___ Selected text

Course Hero Literature Instructor Russell Jaffe provides an in-depth summary and analysis of Chapters 64–66 of Herman Melville's novel Moby-Dick.

Moby-Dick | Chapters 64–66 | Summary



Three boats tow the dead whale back to the ship. Ishmael notes that Captain Ahab seems a little restless, as if not quite satisfied, because the whale is not Moby Dick. Stubb, however, is full of the thrill of victory. He and some of the other sailors eat the whale's flesh for dinner, as do some sharks. Stubb complains that his whale steak is overdone, and that the sharks outside are being too loud. Fleece, the cook, tells the sharks to be quiet. Then Stubb and Fleece have a religious discussion. In the next chapter, Ishmael explains the history of how and why whale flesh came to be consumed as food. Then in Chapter 66, Queequeg and another seaman kill many of the sharks by striking them with whaling-spades, smaller spade-shaped tools for cutting whale flesh.


Stubb's treatment of old Fleece does not reflect well on his character, as he wakes the man from sleep to fix him a whale steak, then sends him to quiet the sharks—an impossible task for the old man, of course—then makes fun of him, teasing him about preaching a sermon to the sharks.

However, Fleece's sermon is actually fairly good. He tells the sharks that their hunger is natural, but they should govern it: "if you gobern de shark in you, why den you be angel." He also tells them not to take the blubber out of each other's mouths, but that the sharks with big mouths should actually tear off larger chunks and share them with the smaller sharks who can't compete as well: "de brigness ob de mout is not to swallar wid, but to bit off de blubber for de small fry ob sharks, dat can't get into de scrouge to help demselves." This sermon, on the importance of mastering the "shark" nature and sharing with others weaker than oneself, provides a comical yet serious contrast to Father Mapple's famous sermon. In the end, Fleece, who was born in the slave state of Virginia, concludes it is foolish to expect charity of either people or sharks. This is yet another example of the novel's concern with religious hypocrisy.

______

• _Required work_:
**A)** Please repeat the Moby-Dick summary starting at "Stubb's treatment of" and ending at "to the sharks.", and switch "sermon" to "speech".
**B)** According to the Moby-Dick summary, what tools do Queequeg and another seaman use to kill the sharks?

___ Data listing

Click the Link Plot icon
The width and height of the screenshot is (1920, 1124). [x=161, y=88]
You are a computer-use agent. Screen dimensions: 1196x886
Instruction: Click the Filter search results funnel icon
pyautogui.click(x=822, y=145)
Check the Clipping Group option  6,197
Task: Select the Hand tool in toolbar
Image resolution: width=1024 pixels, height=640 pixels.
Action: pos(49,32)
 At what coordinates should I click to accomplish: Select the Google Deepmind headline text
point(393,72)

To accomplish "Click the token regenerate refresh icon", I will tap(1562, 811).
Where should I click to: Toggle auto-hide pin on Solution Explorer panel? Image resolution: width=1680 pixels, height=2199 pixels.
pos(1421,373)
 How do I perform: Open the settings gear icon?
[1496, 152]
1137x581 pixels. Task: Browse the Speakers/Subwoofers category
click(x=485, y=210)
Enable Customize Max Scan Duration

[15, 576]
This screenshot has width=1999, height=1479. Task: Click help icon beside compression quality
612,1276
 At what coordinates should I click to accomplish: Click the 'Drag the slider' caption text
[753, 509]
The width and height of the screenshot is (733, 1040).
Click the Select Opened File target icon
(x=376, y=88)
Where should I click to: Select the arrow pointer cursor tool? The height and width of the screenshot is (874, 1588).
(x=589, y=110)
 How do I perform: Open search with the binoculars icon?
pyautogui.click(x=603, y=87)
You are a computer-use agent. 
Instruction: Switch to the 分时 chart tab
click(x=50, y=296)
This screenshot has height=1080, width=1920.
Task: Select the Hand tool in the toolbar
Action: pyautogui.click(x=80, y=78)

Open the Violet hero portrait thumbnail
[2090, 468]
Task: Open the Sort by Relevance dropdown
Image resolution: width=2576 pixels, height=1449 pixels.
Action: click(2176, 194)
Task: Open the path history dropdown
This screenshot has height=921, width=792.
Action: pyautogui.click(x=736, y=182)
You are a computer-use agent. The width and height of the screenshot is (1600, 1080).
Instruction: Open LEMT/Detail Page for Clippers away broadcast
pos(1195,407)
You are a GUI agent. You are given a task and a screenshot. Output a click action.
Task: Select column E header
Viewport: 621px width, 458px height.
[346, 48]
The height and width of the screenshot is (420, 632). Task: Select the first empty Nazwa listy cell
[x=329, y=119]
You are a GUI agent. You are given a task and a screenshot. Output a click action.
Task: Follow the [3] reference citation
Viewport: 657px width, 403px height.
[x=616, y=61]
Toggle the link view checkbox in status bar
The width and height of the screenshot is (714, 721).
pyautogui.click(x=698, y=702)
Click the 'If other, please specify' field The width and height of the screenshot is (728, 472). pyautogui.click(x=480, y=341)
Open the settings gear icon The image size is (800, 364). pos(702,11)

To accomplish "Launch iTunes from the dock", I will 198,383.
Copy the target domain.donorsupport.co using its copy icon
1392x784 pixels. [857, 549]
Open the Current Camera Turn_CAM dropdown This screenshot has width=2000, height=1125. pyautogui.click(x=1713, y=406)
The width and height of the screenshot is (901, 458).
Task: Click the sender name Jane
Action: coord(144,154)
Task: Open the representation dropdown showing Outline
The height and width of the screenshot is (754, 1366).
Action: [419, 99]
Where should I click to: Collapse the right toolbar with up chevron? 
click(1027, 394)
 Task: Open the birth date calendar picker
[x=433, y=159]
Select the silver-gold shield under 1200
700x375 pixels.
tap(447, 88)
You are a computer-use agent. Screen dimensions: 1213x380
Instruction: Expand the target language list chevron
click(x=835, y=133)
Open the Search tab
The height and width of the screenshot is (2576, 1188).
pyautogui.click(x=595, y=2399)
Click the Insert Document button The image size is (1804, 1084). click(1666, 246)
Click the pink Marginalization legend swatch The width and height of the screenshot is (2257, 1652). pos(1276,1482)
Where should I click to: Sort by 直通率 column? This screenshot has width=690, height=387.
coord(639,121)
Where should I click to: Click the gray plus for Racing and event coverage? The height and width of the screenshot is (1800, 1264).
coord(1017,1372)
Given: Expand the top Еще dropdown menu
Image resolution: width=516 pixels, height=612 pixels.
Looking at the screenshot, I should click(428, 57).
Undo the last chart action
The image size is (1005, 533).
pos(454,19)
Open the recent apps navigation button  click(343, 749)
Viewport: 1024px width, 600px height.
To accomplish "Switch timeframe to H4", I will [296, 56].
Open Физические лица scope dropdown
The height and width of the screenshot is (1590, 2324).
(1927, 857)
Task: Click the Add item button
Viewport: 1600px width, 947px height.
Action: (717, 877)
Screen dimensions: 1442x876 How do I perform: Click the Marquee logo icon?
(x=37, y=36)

______

• _Results of the tasks_:
**A)**
Stubb's treatment of old Fleece does not reflect well on his character, as he wakes the man from sleep to fix him a whale steak, then sends him to quiet the sharks—an impossible task for the old man, of course—then makes fun of him, teasing him about preaching a speech to the sharks.

**B)** Whaling-spades, which are smaller spade-shaped tools for cutting whale flesh.